- **Brief**
All lines in the records that carry the string "with" are to be shown.

- **Entries shown**
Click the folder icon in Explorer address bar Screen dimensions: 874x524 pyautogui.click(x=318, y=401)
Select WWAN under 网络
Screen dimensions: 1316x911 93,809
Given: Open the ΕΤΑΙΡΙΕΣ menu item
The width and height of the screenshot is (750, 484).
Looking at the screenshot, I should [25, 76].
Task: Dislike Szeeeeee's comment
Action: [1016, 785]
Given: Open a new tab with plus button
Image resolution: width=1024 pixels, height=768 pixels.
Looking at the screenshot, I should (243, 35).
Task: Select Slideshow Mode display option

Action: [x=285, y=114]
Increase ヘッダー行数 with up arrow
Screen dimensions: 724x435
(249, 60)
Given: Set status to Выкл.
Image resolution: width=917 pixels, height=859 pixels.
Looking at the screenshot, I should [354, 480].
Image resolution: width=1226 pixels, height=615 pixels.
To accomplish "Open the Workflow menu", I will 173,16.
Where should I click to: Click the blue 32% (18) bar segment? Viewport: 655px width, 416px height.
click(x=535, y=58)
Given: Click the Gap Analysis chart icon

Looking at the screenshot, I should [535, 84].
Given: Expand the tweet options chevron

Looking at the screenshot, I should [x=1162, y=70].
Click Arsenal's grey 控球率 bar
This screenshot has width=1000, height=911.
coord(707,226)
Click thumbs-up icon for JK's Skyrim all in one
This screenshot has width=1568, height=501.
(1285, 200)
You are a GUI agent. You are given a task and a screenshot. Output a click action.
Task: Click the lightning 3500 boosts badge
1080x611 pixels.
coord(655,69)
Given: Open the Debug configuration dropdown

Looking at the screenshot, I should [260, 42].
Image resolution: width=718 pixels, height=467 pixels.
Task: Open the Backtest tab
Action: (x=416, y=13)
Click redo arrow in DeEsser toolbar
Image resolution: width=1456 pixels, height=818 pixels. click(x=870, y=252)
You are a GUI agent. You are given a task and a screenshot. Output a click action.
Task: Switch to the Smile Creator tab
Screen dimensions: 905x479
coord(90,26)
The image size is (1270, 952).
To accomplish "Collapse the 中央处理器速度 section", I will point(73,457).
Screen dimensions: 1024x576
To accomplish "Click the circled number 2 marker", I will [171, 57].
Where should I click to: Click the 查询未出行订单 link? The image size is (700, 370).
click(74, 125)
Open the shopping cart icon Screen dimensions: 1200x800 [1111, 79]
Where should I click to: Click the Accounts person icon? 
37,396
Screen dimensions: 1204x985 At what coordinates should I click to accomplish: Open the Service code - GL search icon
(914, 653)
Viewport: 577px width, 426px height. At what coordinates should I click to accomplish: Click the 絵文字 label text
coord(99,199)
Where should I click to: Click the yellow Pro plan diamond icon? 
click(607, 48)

- **Problem solution**
Given: Open a new tab with plus button
Increase ヘッダー行数 with up arrow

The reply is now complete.